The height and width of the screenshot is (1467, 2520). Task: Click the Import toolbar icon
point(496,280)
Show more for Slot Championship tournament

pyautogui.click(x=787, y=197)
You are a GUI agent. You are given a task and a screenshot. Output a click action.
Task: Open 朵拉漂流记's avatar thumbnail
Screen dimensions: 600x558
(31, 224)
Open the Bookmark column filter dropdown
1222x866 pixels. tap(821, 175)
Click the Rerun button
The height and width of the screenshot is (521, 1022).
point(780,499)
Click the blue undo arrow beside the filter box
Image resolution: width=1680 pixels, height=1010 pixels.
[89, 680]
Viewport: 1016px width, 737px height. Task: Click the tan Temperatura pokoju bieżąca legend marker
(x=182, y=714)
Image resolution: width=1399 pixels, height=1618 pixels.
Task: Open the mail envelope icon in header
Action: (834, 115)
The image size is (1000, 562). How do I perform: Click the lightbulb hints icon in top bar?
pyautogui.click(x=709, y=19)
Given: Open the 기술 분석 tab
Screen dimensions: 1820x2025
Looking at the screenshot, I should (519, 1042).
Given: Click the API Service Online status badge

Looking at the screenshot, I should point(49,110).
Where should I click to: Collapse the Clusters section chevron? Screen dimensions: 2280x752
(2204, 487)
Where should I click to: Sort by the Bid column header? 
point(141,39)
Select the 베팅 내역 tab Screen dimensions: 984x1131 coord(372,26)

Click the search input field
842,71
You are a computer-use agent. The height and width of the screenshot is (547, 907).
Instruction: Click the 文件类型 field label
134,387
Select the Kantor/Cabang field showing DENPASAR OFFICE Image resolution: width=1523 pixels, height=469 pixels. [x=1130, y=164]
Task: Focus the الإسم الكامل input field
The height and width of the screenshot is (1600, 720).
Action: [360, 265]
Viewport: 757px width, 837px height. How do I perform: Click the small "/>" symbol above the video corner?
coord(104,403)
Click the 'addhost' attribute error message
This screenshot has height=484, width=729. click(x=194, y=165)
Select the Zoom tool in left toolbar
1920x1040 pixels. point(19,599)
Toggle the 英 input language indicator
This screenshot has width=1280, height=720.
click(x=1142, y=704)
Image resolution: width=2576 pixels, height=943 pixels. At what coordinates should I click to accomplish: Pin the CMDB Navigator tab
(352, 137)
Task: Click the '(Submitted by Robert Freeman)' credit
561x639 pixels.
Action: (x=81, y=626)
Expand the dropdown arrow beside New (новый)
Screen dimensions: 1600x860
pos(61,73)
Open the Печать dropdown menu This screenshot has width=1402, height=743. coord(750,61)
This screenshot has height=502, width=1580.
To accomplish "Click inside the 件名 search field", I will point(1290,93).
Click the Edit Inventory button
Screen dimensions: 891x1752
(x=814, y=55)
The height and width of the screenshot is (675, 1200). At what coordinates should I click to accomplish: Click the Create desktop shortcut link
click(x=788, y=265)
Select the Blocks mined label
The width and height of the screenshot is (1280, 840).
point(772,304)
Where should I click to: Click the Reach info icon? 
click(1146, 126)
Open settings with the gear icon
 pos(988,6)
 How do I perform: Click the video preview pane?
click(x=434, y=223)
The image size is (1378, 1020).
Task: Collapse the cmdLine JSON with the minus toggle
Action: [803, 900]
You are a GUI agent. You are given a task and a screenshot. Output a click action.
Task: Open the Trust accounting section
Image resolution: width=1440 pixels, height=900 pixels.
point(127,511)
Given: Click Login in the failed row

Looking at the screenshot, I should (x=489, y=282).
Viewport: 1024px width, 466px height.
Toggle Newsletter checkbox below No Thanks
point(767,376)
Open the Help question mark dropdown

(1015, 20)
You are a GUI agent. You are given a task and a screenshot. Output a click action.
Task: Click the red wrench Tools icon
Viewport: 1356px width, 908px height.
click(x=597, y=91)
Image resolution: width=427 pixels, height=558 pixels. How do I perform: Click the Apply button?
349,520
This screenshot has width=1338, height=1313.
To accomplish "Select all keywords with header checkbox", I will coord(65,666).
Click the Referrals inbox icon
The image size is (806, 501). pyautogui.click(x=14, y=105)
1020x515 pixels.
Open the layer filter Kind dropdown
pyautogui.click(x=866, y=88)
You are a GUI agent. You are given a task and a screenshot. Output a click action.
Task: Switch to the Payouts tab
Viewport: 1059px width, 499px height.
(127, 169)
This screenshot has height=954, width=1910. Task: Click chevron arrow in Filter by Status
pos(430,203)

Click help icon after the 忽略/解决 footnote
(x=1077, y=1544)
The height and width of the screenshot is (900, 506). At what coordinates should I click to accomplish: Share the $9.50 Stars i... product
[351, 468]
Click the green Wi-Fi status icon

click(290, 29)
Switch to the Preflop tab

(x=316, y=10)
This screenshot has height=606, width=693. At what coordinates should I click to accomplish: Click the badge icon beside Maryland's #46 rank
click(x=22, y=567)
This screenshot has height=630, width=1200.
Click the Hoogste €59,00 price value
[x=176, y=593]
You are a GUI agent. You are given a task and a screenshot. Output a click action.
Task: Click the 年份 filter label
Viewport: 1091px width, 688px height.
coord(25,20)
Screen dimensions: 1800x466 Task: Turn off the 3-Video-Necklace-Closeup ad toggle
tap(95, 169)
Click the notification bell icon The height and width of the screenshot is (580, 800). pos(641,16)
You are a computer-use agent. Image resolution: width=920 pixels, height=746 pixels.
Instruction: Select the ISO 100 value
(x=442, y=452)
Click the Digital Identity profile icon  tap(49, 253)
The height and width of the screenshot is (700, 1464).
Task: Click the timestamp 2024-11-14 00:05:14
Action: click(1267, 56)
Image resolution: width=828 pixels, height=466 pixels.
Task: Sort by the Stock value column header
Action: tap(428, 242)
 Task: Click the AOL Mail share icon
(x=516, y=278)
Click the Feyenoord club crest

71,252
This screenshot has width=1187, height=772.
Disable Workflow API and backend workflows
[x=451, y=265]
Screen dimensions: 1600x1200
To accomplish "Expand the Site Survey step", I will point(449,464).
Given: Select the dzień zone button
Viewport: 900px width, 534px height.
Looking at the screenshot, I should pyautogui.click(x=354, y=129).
● ● ● ●
# PROBLEM STATEMENT:
Show every line in the entries above that contains the string "computer".

# TASK RESPONSE:
You are a computer-use agent. The height and width of the screenshot is (547, 907).
You are a computer-use agent. Image resolution: width=920 pixels, height=746 pixels.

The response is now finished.